A day off yesterday
people, I took the self indulgent trivia feedback badly but I have had plenty of
request’s to carry on so here are a couple of days efforts. I lit a brazier on my deck last night and
spent two hours on the phone, some how not noticing how much of that yummy rose
went down. I am not sure if David is open for business but give it a go here http://www.hamdenestate.co.nz/ I have heard
reports of other people ordering wine online.
Warm and
sunny in Hawera today with little wind, I did 4 hours work and have been
outside bottling my own plum wine, thirteen
litres of Foleys Folly 2019, it is nice and dry, a perfect afternoon tipple. Feijoas are in season now so if you want to
have a crack at your own wine here is a tried and tested recipe thanks to the
queen of wine, art and ukulele, Ange
MacAlpine.
Feijoa Wine
10 Kg feijoa
4kg Sugar
6 litres
water
Wash and
freeze the feijoas, defrost, cut in half and squash into a bucket. Dissolve the
sugar in the water and add to the bucket and cover it with a tea towel secured
with something, I use a bungee. Put it in a warm place and stir it every day to
stop any mould growth. After a few days it will start to ferment and become
frothy and bubbly, keep stirring it daily for about a week. Then strain the
liquid off and return to a sanitised bucket or fermenter with an tight lid with
an airlock in it. This allows the wine to continue to ferment without any bugs
getting in. Leave for a couple of months and then rack, we siphon the liquid off
using a small plastic hose, discard the sludge in the bottom and return to a clean
bucket/fermenter with lid and airlock. Leave another 2 months and then siphon
into clean bottles, wait another two months and then drink. The longer you
leave it the better it gets, now we are a few years in most of what we drink is
a year old and the bucket I bottled today was over a year old.
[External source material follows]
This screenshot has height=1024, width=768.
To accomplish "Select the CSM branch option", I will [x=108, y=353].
Buckets are
easier to store than bottles.
Crap weather
again yesterday and as I could not stand to throw out the basil from the sorbet
and had a bowl of green tomatoes from the hot house rescue, I knocked this up.
Green
Tomato & Basil Chutney
1.5 kg roughly chopped green tomatoes
3 green apples, peeled & sliced
1 onion, peeled & sliced
The basil pulp from the sorbet, about 1 C
2 C white vinegar
1 C white Sugar
1 T salt
1 t tamarind
Combine in a pan, bring to the boil and simmer gently for about three
hours. Give is a bit of a blast with a stick blender and bottle in sterilized
jars.
This was breakfast on Sunday…………….
Smoked
Salmon & Preserved Lemon Omelette
2 eggs
50 g smoked salmon, sliced
A dash of milk
½ t preserved lemon finely chopped
A t capers
2 T cream cheese
¼ onion slicked
Oil
Salt & pepper
Fry the onion in the oil until slightly coloured, meanwhile
beat the eggs with a fork ad a splash of milk the lemon and salt & pepper.
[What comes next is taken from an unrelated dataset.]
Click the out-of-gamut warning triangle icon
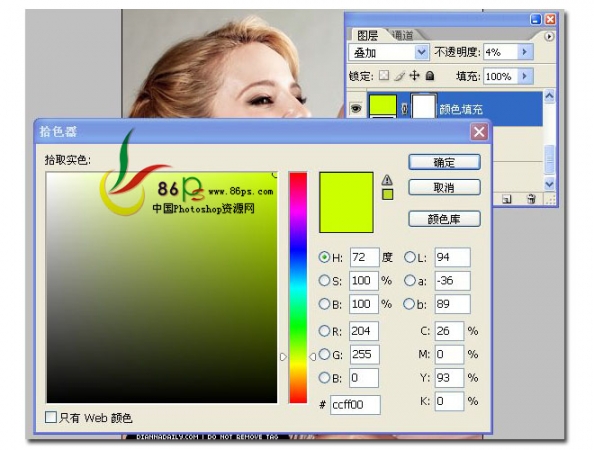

Pour into the pan as the edged form up drag them in with a the fork and tilt
the pan to let more mixture run into the exposed part of the pan, do this
several times and them add the salmon, capers and dot the cream cheese around
the pan. Finish under the grill until the cheese is brown.
You will see that I took some styling notes from Emma Boyd's blog in this photo, I am not sure I have achieved quite the same level of culinary photography chic as she does. You can check her blog here including very sexy food recipes, food styling and photography.
And this was the triumph of the weekend, crisp on the outside and soft on the inside. I had some beautiful
pears from the garden of friends, Jake Goonan and Rebecca Martin, notable as
growers of good things and lenders of good dogs! I consulted my books and came
up with this recipe adapted slightly from one in Nigel Slaters, The Kitchen
Diaries which I think if it came to desert island cookbooks would win over all
the others.
Pear & Vanilla Cake
150g Butter
150g Vanilla caster sugar
150g Flour
1 t Baking powder
3 Eggs
4 Ripe pears, peeled and cored, chopped into small squares
1 t vanilla essence
2 T brown sugar
Cream the butter and sugar, whisk the eggs with the vanilla essence and
add slowly, sift the baking powder and flour then stir gently into the mixture.
Transfer mixture to a greased cake tin and spread the pears on top, the
sprinkle with brown sugar, bake at 180 degrees for about 50 minutes.